PMS symptoms typically appear 7-10 days before a woman gets her period. Some women experience symptoms even earlier, and the intensity can definitely vary throughout the cycle. Typical symptoms include:
• Swollen, tender breasts
• Cramps, bloating
• Food cravings
• Skin problems (like acne)
• Headaches, migraines
• Constipation, diarrhea
• Anxiety, irritability, depression, moodiness
That’s a pretty hefty list isn’t it? You may even see a few things on there that you didn’t realize could actually be the result of PMS. One of the hallmark symptoms of PMS is the moodiness, or irritability, and in some women these symptoms are so severe that it has a damaging effect on their lives as they are unable to control their angry outbursts. Despite the fact that PMS gets blamed for most moodiness that a woman experiences (I’m sure most of us have been asked if it’s “that time of the month again” before), not all women experience PMS. Why is it that some women suffer and others don’t?
In most situations hormonal imbalances are at the root of the problem. Excess estrogen, an excess or deficiency in progesterone, high levels of aldosterone, thyroid imbalances, or excess prolactin are all some of the possible hormonal imbalance scenarios. Poor liver and/or bowel function can also play a big role as the liver helps the body detoxify itself of excess hormones (particularly estrogen) which must then be excreted through bowel movements or they get reabsorbed by the body. Not having regular bowel movements (at least once per day), or not supporting healthy liver function can definitely contribute to hormonal issues.
Along with these imbalances, some PMS sufferers experience excess or deficiencies in prostaglandins that can create their symptoms.
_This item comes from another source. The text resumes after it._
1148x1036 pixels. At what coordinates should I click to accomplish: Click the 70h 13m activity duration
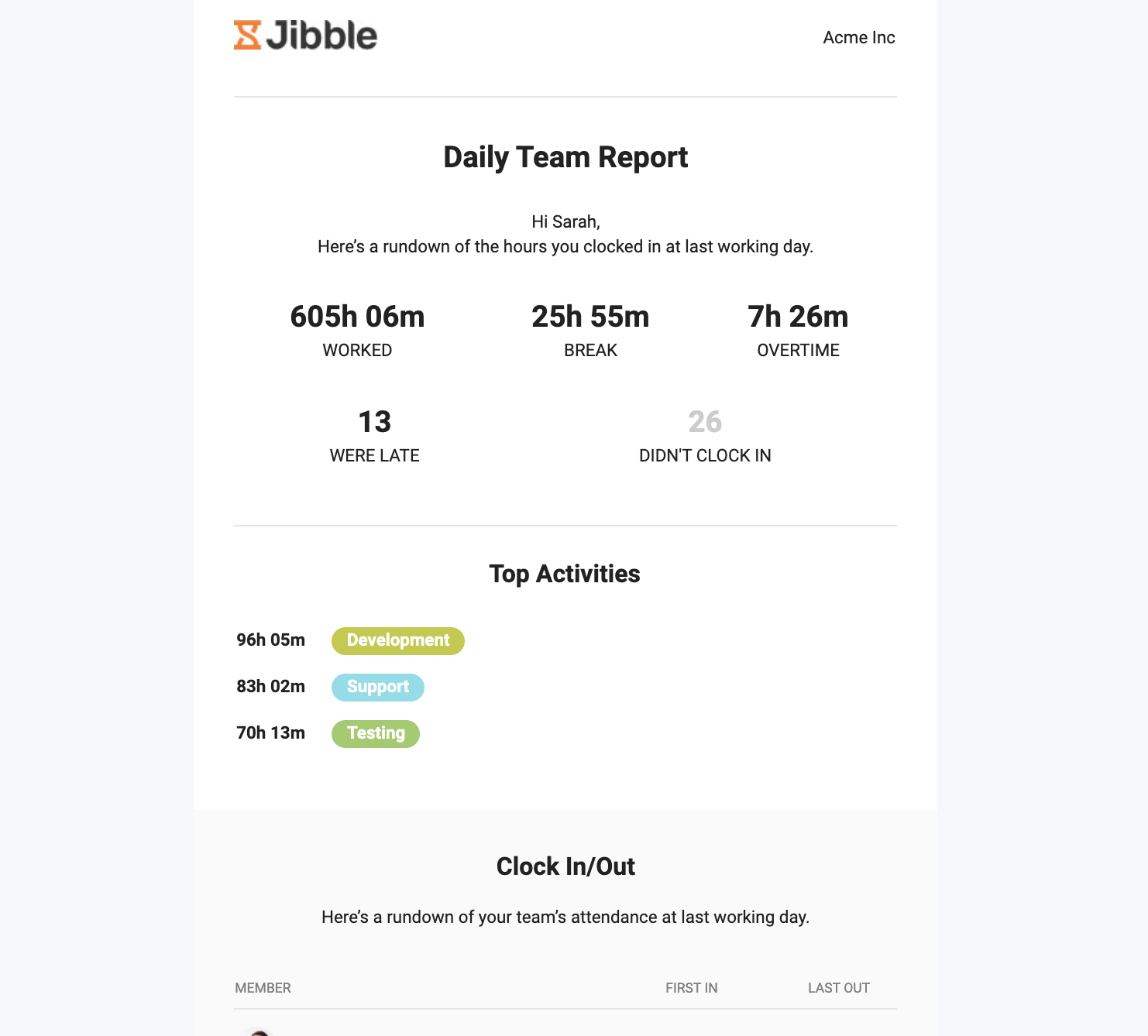tap(270, 733)
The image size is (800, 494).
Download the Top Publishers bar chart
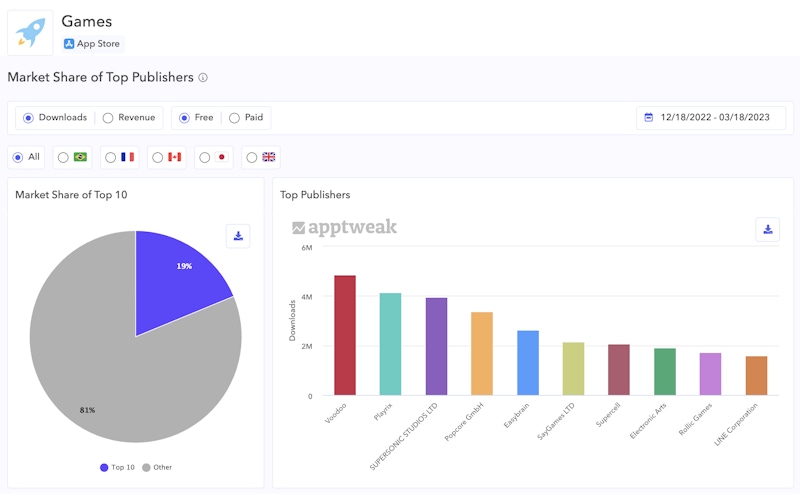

Prostaglandins are hormone-like substances that regulate things like inflammation, some reproductive functions, and other physiological responses. An imbalance can cause symptoms like swollen, tender breasts.
Nutrient excesses and deficiencies can also play a role in PMS. Research has shown that women who suffer from PMS tend to consume more refined sugars, carbohydrates, dairy, and salt than those who do not experience PMS symptoms. Studies have also shown that women who consume a vegetarian diet are less likely to experience PMS-related symptoms. While becoming a vegetarian is an unlikely scenario for many of you, if you’re experiencing PMS and looking for some relief here are a few tips that might help:
1. Cut back on your caffeine intake. This includes coffee, chocolate, pop, and black tea. You don’t need to give up coffee (or tea) altogether, but cutting back to one small cup from 3 large ones can make a big difference. You’ll be less dehydrated, sleep better, experience less anxiety, and the list goes on. Consider supplementing one cup of coffee with an herbal tea, and another with a green tea.
2. Take a close look at your diet and eliminate refined sugars and flours as much as possible. The occasional treat isn’t going to be the end of you, but your daily focus should be on as many fresh fruits and vegetables as possible, and high-fibre whole grains. A diet like this will help your body eliminate excess estrogen.
3. If you eat meat, or other animal products, consider choosing organic or naturally raised (without antibiotics or hormones). Meat and dairy products are sources of xenoestrogens. Xenoestrogens are potent estrogen mimickers found in pesticides, beef (due to hormones given to them), dairy, cosmetics, plastics, cleaning chemicals, and pharmaceuticals. They are man-made, but similar in structure to the hormones our own body makes and can bind to the same receptor sites. They cannot, however, be neutralized in the body in the same way that naturally occurring hormones can and therefore more xenoestrogens are left free in the body. Xenoestrogens are a whole blog topic unto themselves which will be covered later.
4. Consider having your thyroid checked as low thyroid hormone levels can contribute to severe PMS symptoms.
5. Get regular exercise and consider acupuncture and breathing exercises. These lifestyle techniques have been shown to help women suffering from PMS.
If you’re one of the 50-70% of women who suffers from PMS you don’t have to accept this as normal! Try making some nutritional and lifestyle changes, and if you still find yourself struggling, reach out and get some help. Our hormones may rule our lives, but they don’t have to ruin our lives.